すっかり暗くなった佐分利川沿いの土手道を上流方向に二十分ほど走ると、渡辺淳さんのアトリエ「山椒庵」のある川上集落に着いた。道路からすこし中にいったところにある山椒庵のすぐ脇に車を駐め、折からの冷たい雨の中を駈け抜けるようにして我々一行は玄関先へと飛び込んだ。渡辺さんはいつもながらの穏やかな笑みを浮かべながら、我々を快く迎え入れてくださった。もっと早く伺うつもりでいたにもかかわらず、予定時刻から大幅に遅れてしまい心苦しいかぎりだったが、そんなことなど一切気になさっていないご様子だった。

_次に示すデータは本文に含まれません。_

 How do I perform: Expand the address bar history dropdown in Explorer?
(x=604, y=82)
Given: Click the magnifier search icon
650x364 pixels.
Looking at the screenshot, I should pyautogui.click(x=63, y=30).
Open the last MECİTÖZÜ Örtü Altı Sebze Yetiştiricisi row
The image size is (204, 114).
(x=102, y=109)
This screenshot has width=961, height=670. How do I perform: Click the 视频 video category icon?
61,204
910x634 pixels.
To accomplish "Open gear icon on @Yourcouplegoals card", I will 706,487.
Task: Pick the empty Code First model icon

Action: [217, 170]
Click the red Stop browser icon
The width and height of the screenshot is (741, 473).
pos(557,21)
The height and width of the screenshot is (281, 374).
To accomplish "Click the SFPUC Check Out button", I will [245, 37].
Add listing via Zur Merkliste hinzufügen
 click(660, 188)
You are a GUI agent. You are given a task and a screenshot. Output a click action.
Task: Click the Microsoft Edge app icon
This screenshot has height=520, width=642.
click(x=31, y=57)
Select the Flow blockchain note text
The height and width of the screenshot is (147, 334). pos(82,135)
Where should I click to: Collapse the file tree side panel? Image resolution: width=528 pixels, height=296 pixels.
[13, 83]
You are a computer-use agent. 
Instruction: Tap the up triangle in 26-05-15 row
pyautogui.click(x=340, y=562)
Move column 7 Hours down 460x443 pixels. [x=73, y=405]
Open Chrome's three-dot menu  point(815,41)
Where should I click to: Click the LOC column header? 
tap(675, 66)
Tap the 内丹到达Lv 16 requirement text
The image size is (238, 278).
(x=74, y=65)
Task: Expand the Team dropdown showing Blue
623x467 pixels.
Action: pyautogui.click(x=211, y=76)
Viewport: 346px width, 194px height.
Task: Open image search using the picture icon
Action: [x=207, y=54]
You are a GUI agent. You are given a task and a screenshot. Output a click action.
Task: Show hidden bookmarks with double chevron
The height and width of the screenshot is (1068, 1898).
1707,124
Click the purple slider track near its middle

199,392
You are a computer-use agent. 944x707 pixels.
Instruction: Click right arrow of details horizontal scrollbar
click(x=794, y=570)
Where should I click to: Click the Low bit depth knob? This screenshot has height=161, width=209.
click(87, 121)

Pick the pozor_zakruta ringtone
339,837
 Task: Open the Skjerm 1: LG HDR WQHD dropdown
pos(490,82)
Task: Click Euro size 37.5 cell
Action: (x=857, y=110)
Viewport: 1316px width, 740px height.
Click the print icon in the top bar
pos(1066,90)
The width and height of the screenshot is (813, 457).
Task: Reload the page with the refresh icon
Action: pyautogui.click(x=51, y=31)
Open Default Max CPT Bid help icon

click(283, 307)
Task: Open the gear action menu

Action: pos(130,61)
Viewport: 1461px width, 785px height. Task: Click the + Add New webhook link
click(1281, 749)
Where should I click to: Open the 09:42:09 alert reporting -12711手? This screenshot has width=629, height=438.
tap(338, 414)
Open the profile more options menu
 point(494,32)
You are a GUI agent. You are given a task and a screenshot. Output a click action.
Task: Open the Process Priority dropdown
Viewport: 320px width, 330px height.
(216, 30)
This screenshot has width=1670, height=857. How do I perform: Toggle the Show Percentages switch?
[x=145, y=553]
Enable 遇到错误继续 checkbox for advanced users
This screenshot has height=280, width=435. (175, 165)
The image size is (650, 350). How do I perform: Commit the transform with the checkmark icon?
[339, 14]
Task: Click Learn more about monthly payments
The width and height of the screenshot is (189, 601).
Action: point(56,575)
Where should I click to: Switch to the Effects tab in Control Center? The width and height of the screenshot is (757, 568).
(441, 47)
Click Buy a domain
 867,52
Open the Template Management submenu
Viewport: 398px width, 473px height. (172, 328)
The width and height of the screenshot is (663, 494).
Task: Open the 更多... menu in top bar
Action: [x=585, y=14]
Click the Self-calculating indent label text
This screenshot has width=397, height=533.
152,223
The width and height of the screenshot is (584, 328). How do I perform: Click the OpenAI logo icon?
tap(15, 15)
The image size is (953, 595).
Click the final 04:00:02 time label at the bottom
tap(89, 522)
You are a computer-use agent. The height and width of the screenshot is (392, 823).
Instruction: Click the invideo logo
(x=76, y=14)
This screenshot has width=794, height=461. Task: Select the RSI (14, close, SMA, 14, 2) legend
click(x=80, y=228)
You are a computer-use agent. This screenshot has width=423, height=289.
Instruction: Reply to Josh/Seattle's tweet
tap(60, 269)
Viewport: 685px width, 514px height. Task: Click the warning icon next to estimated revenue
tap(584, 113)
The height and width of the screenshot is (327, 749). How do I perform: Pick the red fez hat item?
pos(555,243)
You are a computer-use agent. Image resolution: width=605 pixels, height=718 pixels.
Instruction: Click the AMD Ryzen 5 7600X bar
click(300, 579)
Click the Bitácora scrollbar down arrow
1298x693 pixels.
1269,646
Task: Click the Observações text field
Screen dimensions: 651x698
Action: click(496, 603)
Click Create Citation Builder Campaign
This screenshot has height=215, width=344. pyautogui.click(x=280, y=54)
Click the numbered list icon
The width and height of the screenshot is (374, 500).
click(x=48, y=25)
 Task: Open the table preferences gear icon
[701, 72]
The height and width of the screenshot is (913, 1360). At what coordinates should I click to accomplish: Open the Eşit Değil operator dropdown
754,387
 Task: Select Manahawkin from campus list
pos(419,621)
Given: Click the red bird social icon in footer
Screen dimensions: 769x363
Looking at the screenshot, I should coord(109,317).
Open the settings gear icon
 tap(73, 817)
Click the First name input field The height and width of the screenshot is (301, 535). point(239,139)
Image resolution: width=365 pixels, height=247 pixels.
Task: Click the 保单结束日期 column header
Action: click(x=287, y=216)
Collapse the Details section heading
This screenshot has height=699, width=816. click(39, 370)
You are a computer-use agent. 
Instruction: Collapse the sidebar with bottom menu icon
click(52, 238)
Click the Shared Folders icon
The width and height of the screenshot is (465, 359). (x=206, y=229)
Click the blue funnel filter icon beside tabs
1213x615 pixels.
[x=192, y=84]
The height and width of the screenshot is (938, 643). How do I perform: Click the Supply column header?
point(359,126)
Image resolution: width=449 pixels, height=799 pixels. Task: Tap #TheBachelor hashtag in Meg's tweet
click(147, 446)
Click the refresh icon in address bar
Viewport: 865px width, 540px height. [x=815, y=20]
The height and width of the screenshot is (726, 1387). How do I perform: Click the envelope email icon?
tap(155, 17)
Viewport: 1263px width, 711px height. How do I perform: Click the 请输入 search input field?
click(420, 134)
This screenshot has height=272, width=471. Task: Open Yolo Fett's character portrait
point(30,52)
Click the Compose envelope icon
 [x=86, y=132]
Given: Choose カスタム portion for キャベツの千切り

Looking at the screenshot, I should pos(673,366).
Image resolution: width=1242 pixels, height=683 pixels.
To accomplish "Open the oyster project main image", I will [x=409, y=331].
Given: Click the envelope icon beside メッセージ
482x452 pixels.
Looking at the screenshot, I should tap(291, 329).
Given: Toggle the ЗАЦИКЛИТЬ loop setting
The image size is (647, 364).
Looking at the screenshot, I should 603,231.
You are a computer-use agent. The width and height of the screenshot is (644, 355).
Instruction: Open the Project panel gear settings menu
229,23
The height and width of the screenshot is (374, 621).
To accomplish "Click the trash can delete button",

私はこの山椒庵で仲間と別れることになっていたが、残りの一行はまだこの大飯町から二時間ほどはかかる宿泊地の木津温泉まで行かなければならない。もう七時近くになっていたから、仲間たちは山椒庵を駈足状態で訪問するしかなかった。私が一滴文庫で初めて渡辺淳さんと出合った頃の山椒庵はもっと奥にあって、古い萱葺き屋根をもつ旧農家の建物だったが、雨漏りもひどく、玄関の引き戸は軋み、襖の開け閉ても容易ではない文字通りのボロ屋だった。そして、そのボロ屋の中には想像を絶する点数の油絵作品やスケッチ、デッサン類が所狭しと無造作に積み重ね置かれていた。どれをとっても息を呑むような素晴らしい作品ばかりなのに、それらのうちのかなりの数のものには猫が爪を研いだ痕や鼠が齧った痕、さらには雨漏りによる水滴の流痕などが残っていたものだ。渡辺さんと私とのこの時の運命的な出合いをテーマして書き上げた作品「佐分利谷の奇遇」で、もう十年以上も前に「奥の細道文学賞」を受賞したのだが、渡辺さんとはその時の廻り合い以来、もう二十年近い付き合いが続いている。
渡辺さんの現在のアトリエは以前のそれとは違ってスペースも広く、しっかりした造りで二階には作品収納庫もそなわっており、旧山椒庵に比べるとずっと立派な建て付けになっている。だから私は現在の山椒庵を「山椒御殿」と呼んでは渡辺さんをからかったりしている。その新山椒庵の奥にある広い画房の壁添いには目下制作中の大作のキャンバスが置かれ、その構図の背景を彩る深く澄み輝くような赤が我々の目を捉えて離さなかった。簡単に互いの紹介をし終えたあと、一行は大急ぎでアトリエ内を見学させてもらい、そのあとMさんとYさんの女性二人は渡辺さんの先導で二階の作品収納庫に上がっていった。時間に追い立てられながらの山椒庵訪問だったので、車の運転役のO君などは気が気でない様子だったが、それでも女性二人のあとを追うようにして男性メンバーも全員二階へと上がった。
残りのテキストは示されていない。